A Roma si iscrive alla facoltà di pedagogia ma abbandona presto gli studi per dedicarsi all’attività politica. Partecipa, senza farsi intimidire dalla violenza squadrista, a manifestazioni operaie insieme agli antifascisti più combattivi.
Inizia attivamente la sua battaglia pro suffragio femminile organizzando i primi gruppi di donne repubblicane e scrivendo articoli a favore del voto femminile su “Vita Repubblicana”.
Nel 1925 nasce la figlia Marisa che seguirà le orme della madre e militerà nel Partito Comunista Italiano.

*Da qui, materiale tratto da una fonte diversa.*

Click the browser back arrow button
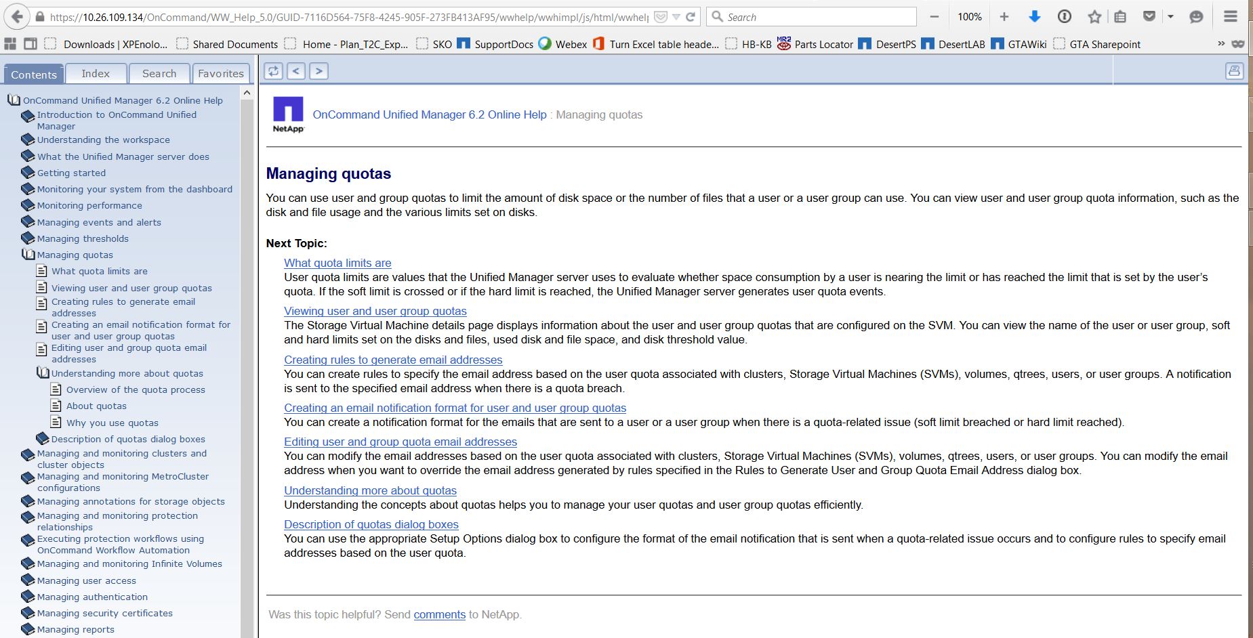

La sua casa in Via Orazio nel quartiere Prati a Roma, è luogo di incontri dei vecchi compagni repubblicani da cui può ripartire l’azione. Quando Mussolini fu deposto, Bastianina aiuta gli esuli comunisti come Amendola e Longo, rientrati a Roma, a trovare alloggio. E’ tra le donne di Roma più coraggiose che cospirano contro i tedeschi. Diventa, insieme alla figlia Marisa, partigiana cercando di rendere impossibile la vita agli occupanti. Fa pedinamenti, nasconde e trasporta armi ed è attiva nella formazione del Partito d’Azione.
La figlia viene arrestata e rinchiusa alle “Mantellate”, il carcere femminile di Roma. Lì Bastianina le porta grandi thermos con infusi d’orzo. Nascosti sul fondo svitabile, trovano posto i bigliettini con le notizie su quello che sta succedendo fuori. Riesce anche a farla evadere facendole arrivare istruzioni precise col solito thermos.
E’ operata di tumore al seno, ma subito dopo l’intervento riprende la sua attività nel Comitato di Difesa della Donna con Rita Montagnana, moglie di Togliatti. Scrive su molti giornali a favore di questa sua “missione”, fonda l’UDI (Unione Donne Italiane) nel settembre del 1944 insieme a donne di vari schieramenti che si uniscono per superare le resistenze per la concessione dei diritti politici alle donne. Indipendentemente dalla provenienza, tutte avevano a cuore la tutela dei diritti, l’emancipazione femminile e l’uguaglianza tra i sessi al lavoro e a casa. Sono tempi in cui le donne sono sottoposte a patria potestà, non hanno accesso a molti ruoli della pubblica amministrazione e il divario salariale fra uomini e donne è sancito per legge, e, soprattutto non avevano diritto a votare né tanto meno ad essere elette.
Finalmente il 1° febbraio 1945, con Decreto Legislativo Luogotenenziale, si sancisce il voto alle donne. Possono votare ma, come consigliato dal “Corriere della Sera” in un articolo del 2 giugno 1946, senza rossetto perché leccando i lembi per incollare la scheda, la stessa si potrebbe macchiare e rendere perciò nullo il proprio voto!
Bastianina fu nominata alla Consulta, Assemblea Legislativa a carattere temporaneo, nei primi mesi del 1945 da Ferruccio Parri. Lì avrebbe parlato a nome di tutte le donne che per la prima volta possono liberamente esprimersi in un’assemblea democratica e della grande massa di donne italiane che finalmente sono ammesse al voto per decidere, alla pari degli uomini, le sorti del nostro paese.
Lei aveva lottato per questo, per tutte loro e per tutte noi. Ma non fu possibile; prima dell’insediamento della Consulta, che segnava l’esordio delle donne nella vita politica, la malattia, il 21 ottobre 1945, la porta via.